Porém ainda mais perverso do que o autor desse artigo é o infalível dr. Emir Sader, que em artigo recém-publicado procura associar a campanha contra o desarmamento a interesses de grupos milionários nacionais e estrangeiros, quando sabe perfeitamente bem que as contribuições desses grupos vão todas para as organizações desarmamentistas, cujos adversários, portanto, ficam com a pior parte numa luta monstruosamente desigual. Como se não bastasse essa mentira explícita, o dr. Sader ainda insinua que ser contra o desarmamentismo é favorecer o contrabando de armas, como se os contrabandistas tivessem algo a perder, e não a ganhar, com a proibição do comércio legal, e como se, aliás, o contrabando em geral não consistisse, por definição, em burlar entraves legalmente impostos ao comércio, tornando-se inviável quando esses entraves desaparecem.

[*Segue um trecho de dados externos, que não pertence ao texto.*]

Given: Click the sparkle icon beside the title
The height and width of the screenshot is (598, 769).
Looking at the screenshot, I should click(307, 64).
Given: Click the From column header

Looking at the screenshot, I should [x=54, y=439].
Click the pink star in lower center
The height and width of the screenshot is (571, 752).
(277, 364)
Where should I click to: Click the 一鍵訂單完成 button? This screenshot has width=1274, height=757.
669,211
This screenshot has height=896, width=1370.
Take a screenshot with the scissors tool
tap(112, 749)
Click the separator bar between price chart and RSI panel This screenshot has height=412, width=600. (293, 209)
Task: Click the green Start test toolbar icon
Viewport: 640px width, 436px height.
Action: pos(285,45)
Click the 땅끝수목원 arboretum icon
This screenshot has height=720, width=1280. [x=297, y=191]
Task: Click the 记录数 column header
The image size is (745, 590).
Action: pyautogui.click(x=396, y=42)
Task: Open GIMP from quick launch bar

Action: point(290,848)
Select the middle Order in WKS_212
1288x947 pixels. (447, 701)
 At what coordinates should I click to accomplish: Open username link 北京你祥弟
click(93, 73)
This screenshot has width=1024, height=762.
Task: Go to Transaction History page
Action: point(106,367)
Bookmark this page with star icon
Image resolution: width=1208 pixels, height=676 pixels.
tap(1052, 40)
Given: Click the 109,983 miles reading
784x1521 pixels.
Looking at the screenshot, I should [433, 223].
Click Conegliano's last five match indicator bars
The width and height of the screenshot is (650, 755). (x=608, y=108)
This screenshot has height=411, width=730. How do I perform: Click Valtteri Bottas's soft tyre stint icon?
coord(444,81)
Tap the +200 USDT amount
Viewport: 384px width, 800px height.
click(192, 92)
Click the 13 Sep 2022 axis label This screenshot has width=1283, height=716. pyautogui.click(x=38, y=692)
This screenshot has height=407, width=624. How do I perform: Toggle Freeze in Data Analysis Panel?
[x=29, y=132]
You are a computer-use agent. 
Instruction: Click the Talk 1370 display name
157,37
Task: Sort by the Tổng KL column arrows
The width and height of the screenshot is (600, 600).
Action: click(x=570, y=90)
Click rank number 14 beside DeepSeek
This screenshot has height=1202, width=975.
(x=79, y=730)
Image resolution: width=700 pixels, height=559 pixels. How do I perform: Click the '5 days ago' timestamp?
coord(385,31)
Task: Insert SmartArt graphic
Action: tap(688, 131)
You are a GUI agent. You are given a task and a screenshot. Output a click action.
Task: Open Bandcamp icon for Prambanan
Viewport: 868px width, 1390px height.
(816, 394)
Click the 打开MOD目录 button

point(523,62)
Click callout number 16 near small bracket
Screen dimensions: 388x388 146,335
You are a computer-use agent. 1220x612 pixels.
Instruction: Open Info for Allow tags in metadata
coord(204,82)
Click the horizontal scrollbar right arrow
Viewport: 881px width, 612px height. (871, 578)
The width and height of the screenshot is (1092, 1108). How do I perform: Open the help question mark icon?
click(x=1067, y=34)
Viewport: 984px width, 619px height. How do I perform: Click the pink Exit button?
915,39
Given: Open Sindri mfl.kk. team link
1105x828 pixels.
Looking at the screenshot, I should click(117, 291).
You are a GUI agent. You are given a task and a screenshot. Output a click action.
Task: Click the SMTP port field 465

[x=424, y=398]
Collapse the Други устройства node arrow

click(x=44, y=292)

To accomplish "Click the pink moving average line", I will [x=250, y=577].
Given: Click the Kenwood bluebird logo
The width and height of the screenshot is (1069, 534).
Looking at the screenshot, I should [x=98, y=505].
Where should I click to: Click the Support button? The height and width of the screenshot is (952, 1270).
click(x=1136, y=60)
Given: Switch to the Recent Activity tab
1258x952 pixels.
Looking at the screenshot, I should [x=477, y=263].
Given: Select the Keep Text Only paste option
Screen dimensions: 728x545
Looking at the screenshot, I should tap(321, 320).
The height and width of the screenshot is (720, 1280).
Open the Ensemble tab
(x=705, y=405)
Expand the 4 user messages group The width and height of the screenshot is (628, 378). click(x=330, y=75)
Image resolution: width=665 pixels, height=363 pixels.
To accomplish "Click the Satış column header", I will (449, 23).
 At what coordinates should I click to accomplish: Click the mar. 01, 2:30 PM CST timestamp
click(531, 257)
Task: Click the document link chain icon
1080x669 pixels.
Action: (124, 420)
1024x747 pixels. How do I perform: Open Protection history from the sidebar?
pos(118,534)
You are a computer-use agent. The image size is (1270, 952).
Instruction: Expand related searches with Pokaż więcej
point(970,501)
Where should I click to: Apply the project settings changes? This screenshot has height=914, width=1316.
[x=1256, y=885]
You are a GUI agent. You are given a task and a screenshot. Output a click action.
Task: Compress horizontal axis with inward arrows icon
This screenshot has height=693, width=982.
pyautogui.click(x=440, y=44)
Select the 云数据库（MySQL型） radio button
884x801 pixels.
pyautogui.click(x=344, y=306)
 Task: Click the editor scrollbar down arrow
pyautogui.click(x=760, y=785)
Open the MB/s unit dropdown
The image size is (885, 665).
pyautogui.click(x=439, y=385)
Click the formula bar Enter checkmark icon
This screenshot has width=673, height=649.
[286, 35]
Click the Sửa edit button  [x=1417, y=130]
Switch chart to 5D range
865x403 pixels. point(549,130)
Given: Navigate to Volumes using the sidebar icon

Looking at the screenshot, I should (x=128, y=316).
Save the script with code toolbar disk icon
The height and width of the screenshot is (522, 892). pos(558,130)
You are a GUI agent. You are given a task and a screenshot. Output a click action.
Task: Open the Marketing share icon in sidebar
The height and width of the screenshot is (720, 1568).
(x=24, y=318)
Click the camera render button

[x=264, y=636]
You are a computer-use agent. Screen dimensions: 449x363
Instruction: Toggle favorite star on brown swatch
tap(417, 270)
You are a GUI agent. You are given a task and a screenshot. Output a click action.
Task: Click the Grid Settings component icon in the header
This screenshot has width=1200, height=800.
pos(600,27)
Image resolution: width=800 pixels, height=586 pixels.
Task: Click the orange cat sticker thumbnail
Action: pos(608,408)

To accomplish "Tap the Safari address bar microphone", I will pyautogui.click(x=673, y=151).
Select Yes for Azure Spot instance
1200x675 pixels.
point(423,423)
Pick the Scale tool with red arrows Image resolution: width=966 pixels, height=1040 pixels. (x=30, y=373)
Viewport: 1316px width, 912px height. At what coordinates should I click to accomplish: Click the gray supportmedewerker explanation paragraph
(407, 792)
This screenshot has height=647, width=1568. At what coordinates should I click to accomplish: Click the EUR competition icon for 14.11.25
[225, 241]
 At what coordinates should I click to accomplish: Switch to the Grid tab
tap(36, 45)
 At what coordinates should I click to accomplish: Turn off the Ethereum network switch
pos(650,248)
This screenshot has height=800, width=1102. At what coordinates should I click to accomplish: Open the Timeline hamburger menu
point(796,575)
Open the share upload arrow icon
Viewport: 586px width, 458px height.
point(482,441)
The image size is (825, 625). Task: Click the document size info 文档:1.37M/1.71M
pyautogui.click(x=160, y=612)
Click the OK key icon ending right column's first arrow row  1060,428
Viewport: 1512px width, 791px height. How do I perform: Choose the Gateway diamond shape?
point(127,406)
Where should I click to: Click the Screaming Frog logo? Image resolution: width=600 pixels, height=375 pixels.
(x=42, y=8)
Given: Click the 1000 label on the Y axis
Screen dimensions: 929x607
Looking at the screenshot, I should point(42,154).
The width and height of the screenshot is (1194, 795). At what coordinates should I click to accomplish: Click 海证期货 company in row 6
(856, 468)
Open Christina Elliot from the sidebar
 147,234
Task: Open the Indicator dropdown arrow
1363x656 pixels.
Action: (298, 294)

Com freqüência leitores me perguntam, perplexos, se tipos como o dr. Sader e o outro dizem essas coisas por malícia pura ou estupidez genuína. Respondo-lhes que se trata sempre de uma mistura das duas coisas, que não há oposição e sim complementaridade entre elas, já que a malícia não é uma forma de inteligência e sim o seu substitutivo demoníaco, que é o que resta no fundo da alma quando a inteligência, capacidade de apreender e admitir a verdade, foi vendida em troca de vantagens pessoais, de apoio grupal ou do sentimento lisonjeiro de “participação” em movimentos histórico-sociais hipnoticamente atraentes. Para tornar-se um autêntico charlatão intelectual, um ser humano tem de primeiro danar a sua própria inteligência, mediante a ingestão maciça de mentiras e ilusões, chegando à perfeição no momento em que, sabendo que mente, aprende a simular os sentimentos próprios de uma defesa apaixonada da verdade. É nesse momento que o leitor ou ouvinte, sabendo estar diante de uma mentira, fraqueja e se sente em dúvida, imaginando que ninguém teria a cara-de-pau de mentir com tanta afetação de sinceridade. É desse momento de dúvida que se prevalecem os Sáderes e tutti quanti, já que têm algo mais que cara-de-pau: têm coração de pedra, que é como a Bíblia simboliza a repressão voluntária da voz da consciência.

Mas, no fim, como diz a mesma Bíblia, sua loucura será exposta aos olhos de todos.